Source extract
-=-=-=-=-
When Boulder resident Joan Rocho opened her front door Thursday morning, she was greeted with the sight of her 50-foot blue spruce — a Mother’s Day gift she received in the early 1970s — lying across her driveway.

“The Lord just made it fall perfect,” Rocho said. “It did not hit my house, and it did not fall on my neighbor’s house. It just missed the mailbox. It couldn’t have fallen in a better place.”

The tree, which wound up between Rocho’s car and the street, stranded her at home Thursday morning.

Winds pummeled the metro area late Wednesday and early Thursday. One weather station in south Boulder reported a gust of 104 mph, said meteorologist Matt Kelsch. He said the reading was probably from a backyard station, though, so he couldn’t guarantee its accuracy.

The National Center for Atmospheric Research’s Mesa Lab recorded a gust of 84 mph early Thursday, and NCAR’s Foothills Lab, near the intersection of the Diagonal Highway and Foothills Parkway, measured a gust of 75 mph.

Rocho’s tree wasn’t the only blue spruce to come down overnight. Brandy Brown of Blue River Forestry and Tree Care said her company received calls about two downed blue spruces.

Brown said the trees’ thick foliage can act like a sail in high winds, making it easier for the wind to push the trees over.

Brown’s company also got calls Thursday about other trees that didn’t make it through the night.

“We have been very busy today from last night’s windstorm,” she said. “Everything from trees crushing a car to trees in a front porch to trees on a driveway. So we’ve actually seen it all today.”
-=-=-=-=-
Raw data

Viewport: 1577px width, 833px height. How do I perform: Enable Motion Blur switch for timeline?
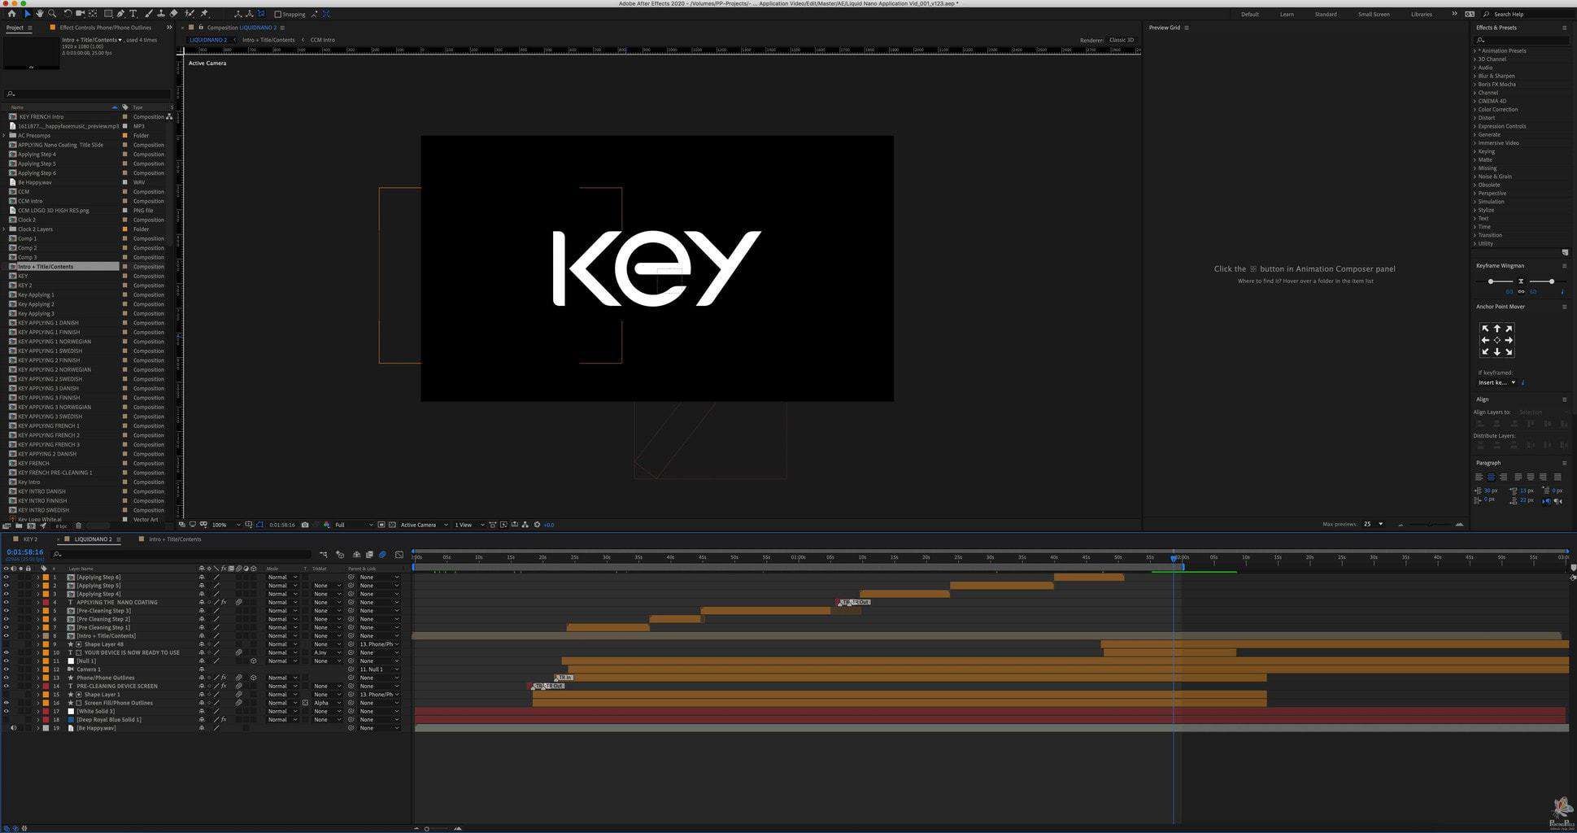click(382, 555)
-=-=-=-=-
Things to do
**a)** Duplicate the part of the Boulder windstorm article starting with "When Boulder resident" and going on through "home Thursday morning.".
**b)** Pick up the Boulder windstorm article where it stops, and write the next few sentences.

Answers for this exercise
**a)**
When Boulder resident Joan Rocho opened her front door Thursday morning, she was greeted with the sight of her 50-foot blue spruce — a Mother’s Day gift she received in the early 1970s — lying across her driveway.

“The Lord just made it fall perfect,” Rocho said. “It did not hit my house, and it did not fall on my neighbor’s house. It just missed the mailbox. It couldn’t have fallen in a better place.”

The tree, which wound up between Rocho’s car and the street, stranded her at home Thursday morning.

**b)**
Tree damage caused by last fall’s snowstorms tended to be limited to branches. But the recent wicked winds caused larger casualties.

“This storm, what we’re really seeing is whole trees down,” Brown said.

That was the case in some of Boulder’s parks. City spokeswoman Sarah Huntley said the parks and recreation staff had gotten reports Thursday of several small evergreens down in city parks as well as four large evergreens down at Flatirons Golf Course.

Wednesday night’s windstorm was the latest of several that have hit Boulder this winter, but meteorologist Kelsch said that doesn’t mean it’s been windier, overall, than in other years.

“We’ve had some high-impact windstorms this season so far and periods where there are several days in a row with high winds,” he said. “But we’ve had long stretches of surprisingly little wind, especially in December. We seem to have one extreme or the other.”